176.It input_cred_handle
177The credential to which a credential-element will be added.
178If
179.Dv GSS_C_NO_CREDENTIAL
180is specified, the routine will compose the new credential based on
181default behavior (see description above).
182Note that, while the credential-handle is not modified by
183.Fn gss_add_cred ,
184the underlying credential will be modified if
185.Fa output_credential_handle
186is
187.Dv NULL .
188.It desired_name
189Name of principal whose credential should be acquired.
190.It desired_mech
191Underlying security mechanism with which the credential may be used.
192.It cred_usage
193.Bl -tag -width "GSS_C_INITIATE"
194.It GSS_C_BOTH
195Credential may be used either to initiate or accept security
196contexts.
197.It GSS_C_INITIATE
198Credential will only be used to initiate security contexts.
199.It GSS_C_ACCEPT
200Credential will only be used to accept security contexts.
201.El
202.It initiator_time_req
203Number of seconds that the credential should remain valid for
204initiating security contexts.
205This argument is ignored if the composed credentials are of type
206.Dv GSS_C_ACCEPT .
207Specify
208.Dv GSS_C_INDEFINITE
209to request that the credentials have the maximum permitted initiator lifetime.
210.It acceptor_time_req
211Number of seconds that the credential should remain valid for
212accepting security contexts.
213This argument is ignored if the composed credentials are of type
214.Dv GSS_C_INITIATE .
215Specify
216.Dv GSS_C_INDEFINITE
217to request that the credentials have the maximum permitted initiator lifetime.
218.It output_cred_handle
219The returned credential handle,
220containing
221the new credential-element and all the credential-elements from
222.Fa input_cred_handle .
223If a valid pointer to a
224.Fa gss_cred_id_t
225is supplied for this parameter,
226.Fn gss_add_cred
227creates a new credential handle containing all credential-elements
228from the
229.Fa input_cred_handle
230and the newly acquired credential-element;
231if
232.Dv NULL
233is specified for this parameter,
234the newly acquired credential-element will be added to the credential
235identified by
236.Fa input_cred_handle .
237.Pp
238The resources associated with any credential handle returned via this
239parameter must be released by the application after use with a call to
240.Fn gss_release_cred .
241.It actual_mechs
242The complete set of mechanisms for which the new credential is valid.
243Storage for the returned OID-set must be freed by the application
244after use with a call to
245.Fn gss_release_oid_set .
246Specify
247.Dv NULL if not required.
248.It initiator_time_rec
249Actual number of seconds for which the returned credentials will
250remain valid for initiating contexts using the specified mechanism.

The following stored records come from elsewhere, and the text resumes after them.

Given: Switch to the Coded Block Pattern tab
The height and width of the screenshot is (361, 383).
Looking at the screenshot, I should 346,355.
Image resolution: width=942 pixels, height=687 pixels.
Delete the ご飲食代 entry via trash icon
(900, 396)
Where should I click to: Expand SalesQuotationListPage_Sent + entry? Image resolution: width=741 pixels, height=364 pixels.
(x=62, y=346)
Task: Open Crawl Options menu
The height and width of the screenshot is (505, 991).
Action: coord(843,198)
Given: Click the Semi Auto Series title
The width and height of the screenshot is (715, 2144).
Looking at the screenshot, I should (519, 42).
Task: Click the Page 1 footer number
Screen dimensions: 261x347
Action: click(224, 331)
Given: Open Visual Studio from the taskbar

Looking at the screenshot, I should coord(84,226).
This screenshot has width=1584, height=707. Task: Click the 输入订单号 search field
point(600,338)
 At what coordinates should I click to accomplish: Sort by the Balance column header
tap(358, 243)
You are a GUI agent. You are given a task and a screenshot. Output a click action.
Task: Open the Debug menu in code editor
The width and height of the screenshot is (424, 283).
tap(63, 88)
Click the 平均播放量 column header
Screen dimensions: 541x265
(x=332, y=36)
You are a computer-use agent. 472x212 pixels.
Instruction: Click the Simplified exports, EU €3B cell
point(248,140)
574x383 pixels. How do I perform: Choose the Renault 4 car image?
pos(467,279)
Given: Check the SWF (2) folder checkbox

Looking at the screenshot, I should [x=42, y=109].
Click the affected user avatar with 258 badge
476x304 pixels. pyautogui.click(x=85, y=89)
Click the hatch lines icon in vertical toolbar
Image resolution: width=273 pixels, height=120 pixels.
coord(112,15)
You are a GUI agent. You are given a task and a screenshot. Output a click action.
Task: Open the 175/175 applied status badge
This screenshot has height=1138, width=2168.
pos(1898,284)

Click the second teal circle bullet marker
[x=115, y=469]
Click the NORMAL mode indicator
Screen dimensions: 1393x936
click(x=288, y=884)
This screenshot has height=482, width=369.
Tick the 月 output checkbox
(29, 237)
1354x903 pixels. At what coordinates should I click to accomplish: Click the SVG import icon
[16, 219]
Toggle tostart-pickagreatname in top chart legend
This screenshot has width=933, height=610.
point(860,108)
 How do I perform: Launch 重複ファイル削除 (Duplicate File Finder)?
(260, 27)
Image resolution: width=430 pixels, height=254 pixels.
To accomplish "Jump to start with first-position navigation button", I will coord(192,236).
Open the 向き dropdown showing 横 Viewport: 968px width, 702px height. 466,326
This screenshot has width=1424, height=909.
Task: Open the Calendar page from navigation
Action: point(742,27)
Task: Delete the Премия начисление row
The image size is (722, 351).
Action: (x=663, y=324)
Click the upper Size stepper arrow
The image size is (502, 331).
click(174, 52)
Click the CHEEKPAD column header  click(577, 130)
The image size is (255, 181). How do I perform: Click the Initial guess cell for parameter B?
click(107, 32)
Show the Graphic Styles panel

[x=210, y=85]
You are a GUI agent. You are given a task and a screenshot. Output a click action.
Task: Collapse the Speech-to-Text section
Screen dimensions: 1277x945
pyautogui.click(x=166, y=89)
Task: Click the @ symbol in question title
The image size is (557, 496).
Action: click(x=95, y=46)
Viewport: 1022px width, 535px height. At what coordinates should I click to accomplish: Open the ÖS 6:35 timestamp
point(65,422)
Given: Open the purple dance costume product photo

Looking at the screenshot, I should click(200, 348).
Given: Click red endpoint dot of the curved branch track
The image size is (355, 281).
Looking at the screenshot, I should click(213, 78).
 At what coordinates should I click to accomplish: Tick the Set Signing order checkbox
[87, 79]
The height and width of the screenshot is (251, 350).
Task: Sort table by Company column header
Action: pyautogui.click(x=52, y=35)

251If the implementation or mechanism does not support expiration of
252credentials,
253the value
254.Dv GSS_C_INDEFINITE
255will be returned.
256Specify
257.Dv NULL
258if not required.
259.It acceptor_time_rec
260Actual number of seconds for which the returned credentials will
261remain valid for accepting security contexts using the specified
262mechanism.
263If the implementation or mechanism does not support expiration of
264credentials,
265the value
266.Dv GSS_C_INDEFINITE
267will be returned.
268Specify
269.Dv NULL
270if not required.
271.El
272.Sh RETURN VALUES
273.Bl -tag -width ".It GSS_S_CREDENTIALS_EXPIRED"
274.It GSS_S_COMPLETE
275Successful completion.
276.It GSS_S_BAD_MECH
277Unavailable mechanism requested.
278.It GSS_S_BAD_NAMETYPE
279Type contained within desired_name parameter is not supported
280.It GSS_S_BAD_NAME
281Value supplied for desired_name parameter is ill-formed.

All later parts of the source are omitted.